Improvements to FRSs 2009 will become effective for the Group’s financial statements for the year ending December 31, 2010 for amendments relating to:
 
FRS 102 Share-based payment
FRS 38 Intangible assets
INT FRS 109 Reassessment of embedded derivatives
INT FRS 116 Hedges of a net investment in a foreign operation
 
Improvements to FRSs 2009 will become effective for the Group’s financial statements for the year ending December 31, 2011 for amendments relating to:
 
FRS 1 Presentation of financial statements
FRS 7 Statement of cash flows
FRS 17 Leases
FRS 36 Impairment of assets
FRS 39 Financial Instruments: Recognition and measurement
FRS 105 Non-current assets held for sale and discontinued operations
FRS 108 Operating segments
 
Improvements to FRSs 2009 contain amendments to numerous accounting standards that result in accounting changes for presentation, recognition or measurement and disclosure purposes. The Group is in the process of assessing the impact of these amendments.
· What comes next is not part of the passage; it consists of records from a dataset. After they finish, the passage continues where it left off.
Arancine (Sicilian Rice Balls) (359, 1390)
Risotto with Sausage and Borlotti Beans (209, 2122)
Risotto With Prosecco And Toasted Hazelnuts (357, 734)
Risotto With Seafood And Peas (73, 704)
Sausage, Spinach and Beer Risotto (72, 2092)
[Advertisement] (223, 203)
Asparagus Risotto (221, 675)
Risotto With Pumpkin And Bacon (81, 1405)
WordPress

The amendment to FRS 32 on classification of rights issues will become effective for the Group’s financial statements for the year ending December 31, 2010. This amendment addresses the accounting for rights issues (rights, options and warrants) that are denominated in a currency other than the functional currency of the issuer. Previously, such rights issues were accounted for as derivative liabilities. The amendment requires that rights issues to acquire a fixed number of the entity’s own equity instruments for a fixed amount of any currency are equity instruments if the entity offers the rights, options or warrants pro rata to all of its existing owners of the same class of its own non-derivative equity instruments. This is regardless of the currency in which the exercise price is denominated. The Group is in the process of assessing the impact of this amendment.

The amendments to FRS 39 on eligible hedged items will become effective for the Group’s financial statements for the year ending December 31, 2010. The amendments clarify how the principles that determine whether a hedged risk or portion of cash flows is eligible for designation should be applied in two particular situations: (i) the designation of a one-sided risk in a hedged item; and (ii) the designation of inflation in particular situations. The Group is in the process of assessing the impact of these amendments.

The amendments to FRS 102 on group cash-settled share-based payment transactions will become effective for the Group’s financial statements for the year ending December 31, 2010. The amendments require an entity receiving goods or services in either an equity-settled or a cash-settled share-based payment transaction to account for the transaction in its separate or individual financial statements. The Group is in the process of assessing the impact of these amendments.

The initial application of these standards (including their consequential amendments) and interpretations is not expected to have any material impact on the Group’s financial statements. The Group has not considered the impact of accounting standards issued after the balance sheet date.